Low Frequency Analysis of Acoustic and Vibration Data of a Remote Control Electronic Helicopter

The acoustic and vibration data of the tail rotor of a remote control unmanned electrical helicopter are simultaneously collected by sound and image data acquisition systems. To inspect the pure vibration spectrum in the extreme low frequency region, an image system containing a Web camera and having a sampling rate of 20 frames per second is proposed to collect the data of the tail boom.

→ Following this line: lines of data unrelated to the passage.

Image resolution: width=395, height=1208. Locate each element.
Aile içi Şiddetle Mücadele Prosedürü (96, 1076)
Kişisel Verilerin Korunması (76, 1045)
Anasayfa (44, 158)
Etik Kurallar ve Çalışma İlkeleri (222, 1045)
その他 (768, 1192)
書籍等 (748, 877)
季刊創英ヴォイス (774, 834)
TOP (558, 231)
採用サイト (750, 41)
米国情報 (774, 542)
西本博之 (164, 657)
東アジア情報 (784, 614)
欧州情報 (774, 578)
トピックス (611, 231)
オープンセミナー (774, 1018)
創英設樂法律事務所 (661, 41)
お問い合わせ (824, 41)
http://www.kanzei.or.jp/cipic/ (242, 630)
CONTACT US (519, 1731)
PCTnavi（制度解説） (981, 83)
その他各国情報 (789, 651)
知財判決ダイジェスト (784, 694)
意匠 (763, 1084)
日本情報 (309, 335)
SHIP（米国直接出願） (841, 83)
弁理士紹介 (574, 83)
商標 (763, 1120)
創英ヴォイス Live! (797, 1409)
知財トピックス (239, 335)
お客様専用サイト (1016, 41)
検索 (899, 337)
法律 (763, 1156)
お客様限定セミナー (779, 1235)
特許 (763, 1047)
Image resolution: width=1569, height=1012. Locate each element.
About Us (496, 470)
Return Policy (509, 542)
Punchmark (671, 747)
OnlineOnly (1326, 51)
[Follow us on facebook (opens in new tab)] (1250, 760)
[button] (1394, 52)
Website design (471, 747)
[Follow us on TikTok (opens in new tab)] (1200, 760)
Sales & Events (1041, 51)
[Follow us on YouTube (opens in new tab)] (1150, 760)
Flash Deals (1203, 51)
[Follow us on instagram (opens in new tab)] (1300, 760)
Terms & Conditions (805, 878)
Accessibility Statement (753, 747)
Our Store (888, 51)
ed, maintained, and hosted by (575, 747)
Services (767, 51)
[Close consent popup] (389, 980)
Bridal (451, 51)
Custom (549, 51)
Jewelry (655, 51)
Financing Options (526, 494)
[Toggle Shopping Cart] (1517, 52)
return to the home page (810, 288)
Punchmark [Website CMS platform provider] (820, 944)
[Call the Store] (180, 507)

The total gray levels within a specified square of a frame are considered as a single image data at the corresponding instance. The image data string always involves the non-sinusoidal part which will introduce the Direct Current (DC) contamination to the spectrum. In order to exclude the contamination, the iterative Gaussian smoothing method is employed to remove the non-sinusoidal part. Then, both sound and image data strings are examined in terms of the Fourier sine spectrum. In order to capture information of minor modes, the Fourier sine spectrum of a sinusoidal data string is obtained through the following procedure: search zero points around the two ends, redistribute data so that the data size is an integer power of 2, perform odd function mapping, and apply the Fast Fourier Transform (FFT). A ball belling data is first employed to show that the Fourier sine spectrum can capture information of both the sub-harmonic and side band modes. With the help of the image data, many sub-harmonics and side-band modes embedded in the acoustic data of the tail rotor were identified by the Fourier sine spectrum.